OBJECTIVE:
Print the lines verbatim from the one containing "asociatii sportive din romania (8, 473)" through the last line, leaving out the pictures.

DATA SECTION:
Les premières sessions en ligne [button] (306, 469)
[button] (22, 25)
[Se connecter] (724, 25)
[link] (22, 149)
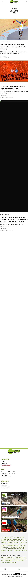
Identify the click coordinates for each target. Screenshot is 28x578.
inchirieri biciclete (5, 489)
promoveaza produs (6, 465)
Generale (2, 83)
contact (3, 461)
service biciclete (5, 487)
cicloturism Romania (6, 477)
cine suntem (4, 463)
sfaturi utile (4, 485)
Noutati (1, 42)
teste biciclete (4, 483)
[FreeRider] (14, 2)
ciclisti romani (4, 475)
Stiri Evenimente (7, 42)
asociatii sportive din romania (8, 473)
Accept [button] (17, 574)
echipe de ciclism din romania (8, 471)
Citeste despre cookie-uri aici (15, 576)
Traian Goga (3, 56)
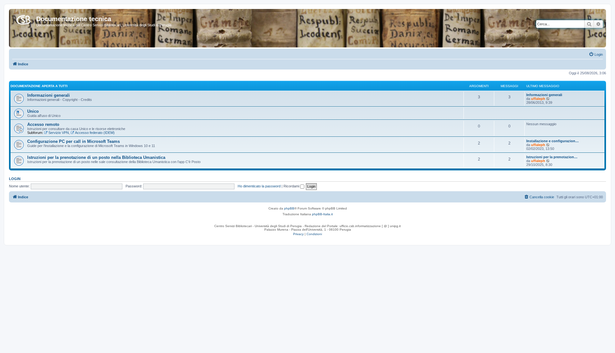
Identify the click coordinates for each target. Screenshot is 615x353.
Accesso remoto (43, 124)
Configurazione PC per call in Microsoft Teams (73, 141)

RESPONSE FOR THIS EXERCISE:
asociatii sportive din romania (8, 473)
Accept [button] (17, 574)
echipe de ciclism din romania (8, 471)
Citeste despre cookie-uri aici (15, 576)
Traian Goga (3, 56)
Identify the click coordinates for each target. Screenshot is 615x353.
Accesso remoto (43, 124)
Configurazione PC per call in Microsoft Teams (73, 141)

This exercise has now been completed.